Tierra de Nadie

Alberto Núñez Seoane

Días vacíos

HOY es un día lleno de horas vacías, como lo han sido tantos otros desde que ellos, que se fueron, nos dejaron. No pensamos nunca en la posibilidad de esa certeza, ni imaginamos lo cierto de la pena que cubriría nuestras alegrías; esos contentos que nos llevan a risas y júbilos, que llenan de color el tiempo que compartimos con los que amamos.

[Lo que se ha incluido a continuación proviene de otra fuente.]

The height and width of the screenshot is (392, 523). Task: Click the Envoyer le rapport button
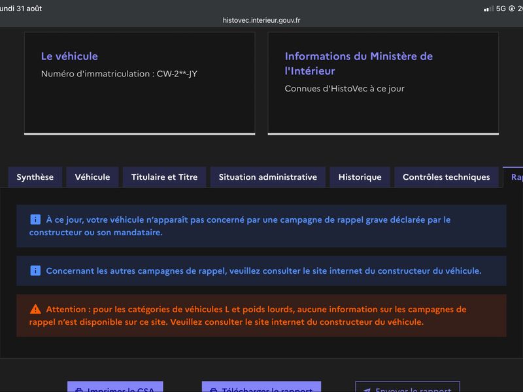[407, 387]
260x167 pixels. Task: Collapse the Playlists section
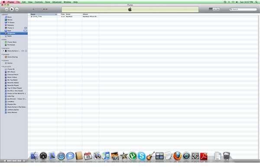coord(2,67)
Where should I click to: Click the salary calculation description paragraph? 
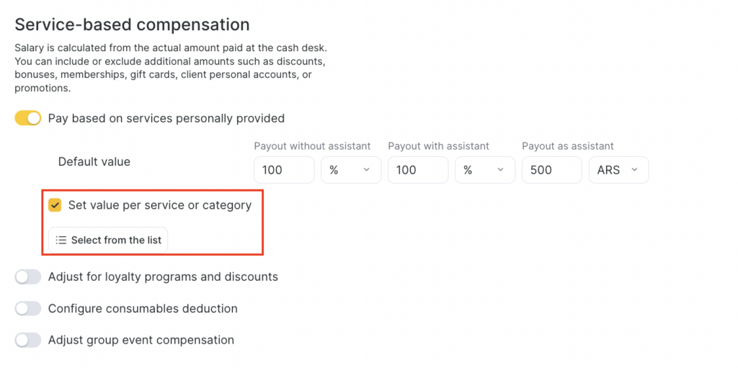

No supusimos siquiera, ni de lejos ni tampoco de cerca, el hueco sin fondo que se abriría a los pies de nuestro sentir, la amargura sin respuesta que afligiría despertares e insomnios, las soledades imposibles que iban a teñir de melancolía y tristeza el sol de las mañanas y las estrellas de un firmamento ahora oscuro.

En la vida sólo tenemos segura la muerte; una paradoja imposible: nacemos para estar vivos, lo vamos dejando de estar cada vez que la guadaña se lleva la parte de nosotros que vive en cada uno de los nuestros. Asomamos al mundo que nos llama, y comenzamos a morir: cada noche, a pesar de los sueños, un poco; con cada pena, un tanto; con cada ausencia, un pedacito de lo que ya no somos… se va, y no vuelve.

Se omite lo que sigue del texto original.